Brad.[ I still fail to see how, with front overhang, the bows meet the chop 'all at once'. Rather, it strikes me that as the bows are depressed, there is a gradual increase in bouyancy in at least two dimensions (three if there is also some outward flare/knuckles at the bows).
>>Rob Consider the shape of a wave moving towards a bow. With overhang, the bow angle is closer to the angle of the front of the wave and therefore the time of impulse is short and the direction of reaction is to throw the bow into the air, especially if there is siginificant flare. If you have plumb or even reversed bows, the bottom of the bow meets the wave first, giving a slow and gentle rise.
Brad. And while I agree that rocker contributes to hobbyhorsing, we are not talking about a dramatic amount in a catamaran (although 44' cruising cat underestimates the rocker on the Gunboat as it must, in all but static states, include the rise of the transoms above the waterline).

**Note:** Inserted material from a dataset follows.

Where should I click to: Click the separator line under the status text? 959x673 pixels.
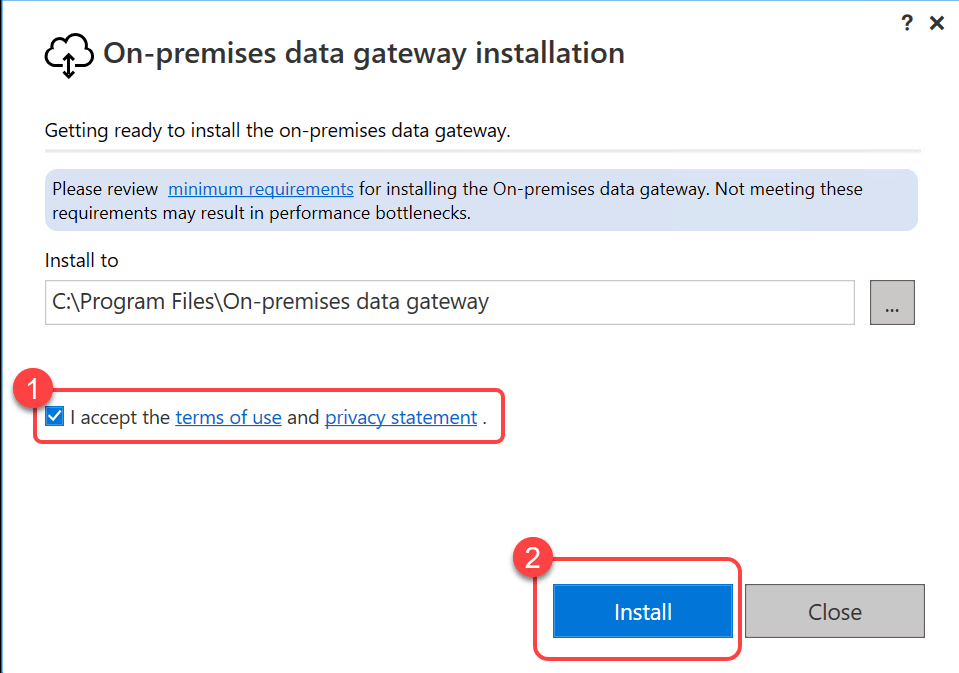[482, 151]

>> Rob. Agree for most fast cats
Brad. In any case, lets face it the designs of all boats are a compromise. I suspect that the existence of rocker on most offshore cruising cats was specified as a compromise between reduced pounding/reduced drag through an elevated transom, and an increased tendancy to hobbyhorse.
>>Rob. I feel the pounding question has been answered quite well regarding the Oram cat being a bit noisier but probably only because it was going faster to windward than the equivalent cat with more rocker and greater tendency to hobbyhorse
If you get round the need for tacking but needing a double ended boat, then one looks at the boat quite differently.
If I was to go for a cat, I would have some rocker with a sugarscoop transom for ease of getting out of the water, sitting just at the waterline or a shade below. As the boat drives forward there is a tendency to depress the bows, leaving a little to play with before dragging, and allows one to sleep at night without the slop slapping under the transom when at anchor,
Robert, the problem with a sugarscoop transom a shade below the water line (apart from increased turbulence with moving forward), is the tendancy to bury the transoms when moving in reverse. No, you aren't going to actually 'bury' them under normal powering maneuvers, but you can generate a ton of spray!
Gentlemen please help and give an opinion of this cat for world cruising. I have searched far and wide and i believe it is a great design. This thread has truly been a huge help. I am able to build this cat in South Africa at approx. 120 000 US dollar. It means to me a new boat (built to designers specs) with new fittings and that i dont have to worry about the unknown aspects of a used / abused boat.
The idea is not to have a floating palace - but a reasonable boat - well finished - that will be safe in moderate climates / weather and that could handle the unforseen storm.